(Source data)
______
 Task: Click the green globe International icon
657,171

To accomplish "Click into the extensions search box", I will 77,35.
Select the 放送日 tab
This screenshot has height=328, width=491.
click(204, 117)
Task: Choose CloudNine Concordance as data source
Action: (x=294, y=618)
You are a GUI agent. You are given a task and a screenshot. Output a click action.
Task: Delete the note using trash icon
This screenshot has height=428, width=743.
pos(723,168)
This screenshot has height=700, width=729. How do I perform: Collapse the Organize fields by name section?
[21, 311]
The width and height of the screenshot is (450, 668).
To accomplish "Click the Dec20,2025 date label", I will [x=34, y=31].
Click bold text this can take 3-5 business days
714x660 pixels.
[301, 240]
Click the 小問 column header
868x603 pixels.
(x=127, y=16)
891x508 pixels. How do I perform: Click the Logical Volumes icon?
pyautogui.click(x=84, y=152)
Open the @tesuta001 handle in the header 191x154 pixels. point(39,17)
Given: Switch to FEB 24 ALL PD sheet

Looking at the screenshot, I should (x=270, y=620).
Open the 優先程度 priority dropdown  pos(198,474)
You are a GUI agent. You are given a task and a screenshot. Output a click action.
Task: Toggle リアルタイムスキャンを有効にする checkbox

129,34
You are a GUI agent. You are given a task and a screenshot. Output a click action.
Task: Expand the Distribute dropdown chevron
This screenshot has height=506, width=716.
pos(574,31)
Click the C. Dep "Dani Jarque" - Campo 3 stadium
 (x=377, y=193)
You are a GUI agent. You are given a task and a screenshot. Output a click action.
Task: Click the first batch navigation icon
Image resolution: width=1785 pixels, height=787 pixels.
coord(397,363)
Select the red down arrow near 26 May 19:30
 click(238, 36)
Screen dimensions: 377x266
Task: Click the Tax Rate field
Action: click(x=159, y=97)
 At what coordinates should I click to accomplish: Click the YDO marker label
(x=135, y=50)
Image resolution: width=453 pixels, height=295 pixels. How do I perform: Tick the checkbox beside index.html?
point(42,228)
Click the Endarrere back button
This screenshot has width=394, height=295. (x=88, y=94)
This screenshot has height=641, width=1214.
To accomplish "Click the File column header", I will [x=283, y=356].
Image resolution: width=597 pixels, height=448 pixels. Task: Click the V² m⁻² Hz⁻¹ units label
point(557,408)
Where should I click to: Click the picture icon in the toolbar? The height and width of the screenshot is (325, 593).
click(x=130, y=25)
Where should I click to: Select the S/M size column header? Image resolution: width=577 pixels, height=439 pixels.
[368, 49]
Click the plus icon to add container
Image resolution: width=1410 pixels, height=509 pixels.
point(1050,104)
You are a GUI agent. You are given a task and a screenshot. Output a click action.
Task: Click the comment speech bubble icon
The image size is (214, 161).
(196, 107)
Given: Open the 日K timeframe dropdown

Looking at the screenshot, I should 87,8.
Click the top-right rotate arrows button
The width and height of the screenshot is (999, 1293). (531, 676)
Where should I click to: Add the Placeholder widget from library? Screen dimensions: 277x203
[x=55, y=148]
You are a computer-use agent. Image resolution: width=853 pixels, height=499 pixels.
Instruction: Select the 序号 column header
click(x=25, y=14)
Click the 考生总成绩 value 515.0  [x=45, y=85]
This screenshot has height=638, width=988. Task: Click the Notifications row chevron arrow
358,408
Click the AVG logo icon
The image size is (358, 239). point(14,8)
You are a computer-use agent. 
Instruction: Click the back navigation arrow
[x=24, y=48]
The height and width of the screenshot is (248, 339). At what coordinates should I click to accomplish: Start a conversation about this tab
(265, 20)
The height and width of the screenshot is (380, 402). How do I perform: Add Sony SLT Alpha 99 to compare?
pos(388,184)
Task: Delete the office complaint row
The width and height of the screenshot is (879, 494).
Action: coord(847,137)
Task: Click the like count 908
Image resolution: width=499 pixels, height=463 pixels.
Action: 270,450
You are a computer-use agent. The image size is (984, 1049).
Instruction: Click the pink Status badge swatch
______
• _EXERCISE DIRECTIONS_:
Give only the number of lines in the entries above that hold the string "computer".

• _THE ANSWER_:
3